Aber ihre Sonderrolle hat sie verloren. Shanghai hat die beendet. Jene Weltmeisterschaft im Juli vergangenen Jahres, von der Steffen panikartig flüchtete, weil ihre Leistungen so schlecht waren. Sie ließ die Mannschaft im Stich, sie stand nicht mehr für eine Staffel zur Verfügung, das hat sie schlagartig den Respekt der meisten Teamkollegen gekostet. Eine Leitfigur, die vor den eigenen Problemen flüchtet, kann für eine Mannschaft kein Orientierungspunkt sein. „So jemanden nimmt man als Siegertypen nicht mehr wahr“, sagt Dirk Lange, bis Ende 2011 Bundestrainer der deutschen Schwimmer. „Sie muss sich ihr Renommee erst wieder erarbeiten.“

In Shanghai hatte auch die TV-Moderatorin van Almsick die Ex-Trainingspartnerin vor einem Millionenpublikum zum überforderten Sensibelchen degradiert. Die Staffel sei ja wichtig. „Dann muss man halt mal den Hintern zusammenkneifen“, sagte van Almsick in die Kamera. Halt mal. . . Eine Ohrfeige.

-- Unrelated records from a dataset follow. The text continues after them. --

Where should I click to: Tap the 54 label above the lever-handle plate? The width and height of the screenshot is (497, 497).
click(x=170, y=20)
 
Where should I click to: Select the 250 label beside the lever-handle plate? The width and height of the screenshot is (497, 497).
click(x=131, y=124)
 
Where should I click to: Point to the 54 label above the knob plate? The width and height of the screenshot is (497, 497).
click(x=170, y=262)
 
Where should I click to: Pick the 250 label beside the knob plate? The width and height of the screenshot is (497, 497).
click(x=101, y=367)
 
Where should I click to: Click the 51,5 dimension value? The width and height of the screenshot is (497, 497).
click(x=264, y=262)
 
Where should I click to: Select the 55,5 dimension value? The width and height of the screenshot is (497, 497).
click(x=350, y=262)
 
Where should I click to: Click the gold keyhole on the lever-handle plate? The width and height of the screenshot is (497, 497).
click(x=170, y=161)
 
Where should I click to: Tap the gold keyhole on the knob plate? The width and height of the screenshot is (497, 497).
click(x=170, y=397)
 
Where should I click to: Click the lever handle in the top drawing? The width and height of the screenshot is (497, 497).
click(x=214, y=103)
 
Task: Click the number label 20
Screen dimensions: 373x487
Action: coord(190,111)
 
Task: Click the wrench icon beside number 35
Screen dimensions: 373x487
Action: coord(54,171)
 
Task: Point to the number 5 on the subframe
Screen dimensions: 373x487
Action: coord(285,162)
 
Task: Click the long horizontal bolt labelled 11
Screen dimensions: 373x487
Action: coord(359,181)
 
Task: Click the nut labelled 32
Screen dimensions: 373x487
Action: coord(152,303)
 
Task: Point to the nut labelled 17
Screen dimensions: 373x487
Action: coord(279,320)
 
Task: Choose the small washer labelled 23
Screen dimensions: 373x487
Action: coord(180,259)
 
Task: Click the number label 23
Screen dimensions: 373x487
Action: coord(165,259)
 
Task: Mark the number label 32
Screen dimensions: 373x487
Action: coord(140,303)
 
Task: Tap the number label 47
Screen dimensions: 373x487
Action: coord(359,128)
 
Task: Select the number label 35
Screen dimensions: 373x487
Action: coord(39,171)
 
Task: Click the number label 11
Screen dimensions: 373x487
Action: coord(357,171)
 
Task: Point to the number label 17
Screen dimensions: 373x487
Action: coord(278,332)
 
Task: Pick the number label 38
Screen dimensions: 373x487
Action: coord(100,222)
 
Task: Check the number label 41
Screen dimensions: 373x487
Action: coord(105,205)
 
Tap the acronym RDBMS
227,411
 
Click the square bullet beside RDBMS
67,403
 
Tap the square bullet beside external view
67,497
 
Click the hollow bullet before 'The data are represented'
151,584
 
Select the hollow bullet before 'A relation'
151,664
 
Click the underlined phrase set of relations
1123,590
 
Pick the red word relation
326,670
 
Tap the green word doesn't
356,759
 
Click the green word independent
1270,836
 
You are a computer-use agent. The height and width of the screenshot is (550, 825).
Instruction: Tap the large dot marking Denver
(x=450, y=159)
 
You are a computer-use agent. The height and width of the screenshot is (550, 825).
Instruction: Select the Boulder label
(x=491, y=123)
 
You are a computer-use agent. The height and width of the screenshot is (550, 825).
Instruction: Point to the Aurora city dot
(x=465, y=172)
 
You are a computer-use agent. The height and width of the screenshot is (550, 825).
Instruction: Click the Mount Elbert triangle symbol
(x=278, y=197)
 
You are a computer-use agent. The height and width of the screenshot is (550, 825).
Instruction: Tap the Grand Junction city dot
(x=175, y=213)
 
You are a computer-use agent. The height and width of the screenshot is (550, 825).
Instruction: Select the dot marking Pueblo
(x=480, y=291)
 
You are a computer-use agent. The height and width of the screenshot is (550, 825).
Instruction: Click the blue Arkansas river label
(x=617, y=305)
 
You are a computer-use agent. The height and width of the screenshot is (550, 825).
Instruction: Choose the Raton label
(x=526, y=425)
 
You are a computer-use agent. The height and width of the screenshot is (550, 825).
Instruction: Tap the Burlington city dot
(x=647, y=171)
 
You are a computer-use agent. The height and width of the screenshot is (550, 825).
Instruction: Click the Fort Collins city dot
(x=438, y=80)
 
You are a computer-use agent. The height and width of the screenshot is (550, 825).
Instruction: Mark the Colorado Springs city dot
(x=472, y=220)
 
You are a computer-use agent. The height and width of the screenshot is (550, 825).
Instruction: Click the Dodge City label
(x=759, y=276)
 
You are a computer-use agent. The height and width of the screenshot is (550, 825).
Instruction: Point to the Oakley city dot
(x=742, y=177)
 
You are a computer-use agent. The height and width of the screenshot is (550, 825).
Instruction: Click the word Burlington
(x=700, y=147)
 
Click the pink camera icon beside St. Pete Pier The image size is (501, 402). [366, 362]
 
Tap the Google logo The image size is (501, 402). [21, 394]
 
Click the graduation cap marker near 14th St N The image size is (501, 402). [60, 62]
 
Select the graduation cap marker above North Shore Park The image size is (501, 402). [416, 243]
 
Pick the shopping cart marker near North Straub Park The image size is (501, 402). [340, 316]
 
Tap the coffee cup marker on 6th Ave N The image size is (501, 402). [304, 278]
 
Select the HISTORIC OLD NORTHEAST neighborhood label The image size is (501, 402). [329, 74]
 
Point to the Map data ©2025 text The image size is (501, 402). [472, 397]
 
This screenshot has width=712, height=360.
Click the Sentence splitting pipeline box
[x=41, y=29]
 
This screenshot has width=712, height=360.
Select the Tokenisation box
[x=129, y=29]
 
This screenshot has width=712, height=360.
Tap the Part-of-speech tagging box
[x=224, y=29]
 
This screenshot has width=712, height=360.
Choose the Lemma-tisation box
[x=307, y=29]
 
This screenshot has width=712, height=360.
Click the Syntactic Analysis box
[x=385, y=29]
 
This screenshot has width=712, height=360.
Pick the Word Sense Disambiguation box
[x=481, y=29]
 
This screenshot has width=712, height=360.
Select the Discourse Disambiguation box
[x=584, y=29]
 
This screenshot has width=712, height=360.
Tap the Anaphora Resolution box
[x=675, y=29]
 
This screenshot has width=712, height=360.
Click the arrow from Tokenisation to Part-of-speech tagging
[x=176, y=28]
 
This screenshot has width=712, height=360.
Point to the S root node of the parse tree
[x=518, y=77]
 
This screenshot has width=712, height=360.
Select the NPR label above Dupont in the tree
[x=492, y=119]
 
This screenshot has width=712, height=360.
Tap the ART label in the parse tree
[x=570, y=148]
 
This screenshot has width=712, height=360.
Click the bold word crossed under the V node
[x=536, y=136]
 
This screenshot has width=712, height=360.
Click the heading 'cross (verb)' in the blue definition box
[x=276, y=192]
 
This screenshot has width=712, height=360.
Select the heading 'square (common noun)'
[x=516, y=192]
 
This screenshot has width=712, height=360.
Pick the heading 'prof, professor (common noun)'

Bildergalerie: Britta Steffens Karriere in Bildern

Bei Britta Steffen kam das nicht gut an, und sie hat das auch nicht vergessen. Sie waren sowieso nie große Freundinnen, van Almsick und sie. Im Herbst 2011 verkündete Britta Steffen trotzig wie ein Kind: „Ich würde heute in einer vergleichbaren Situation wieder abreisen.“ Das kostete sie noch mehr Ansehen.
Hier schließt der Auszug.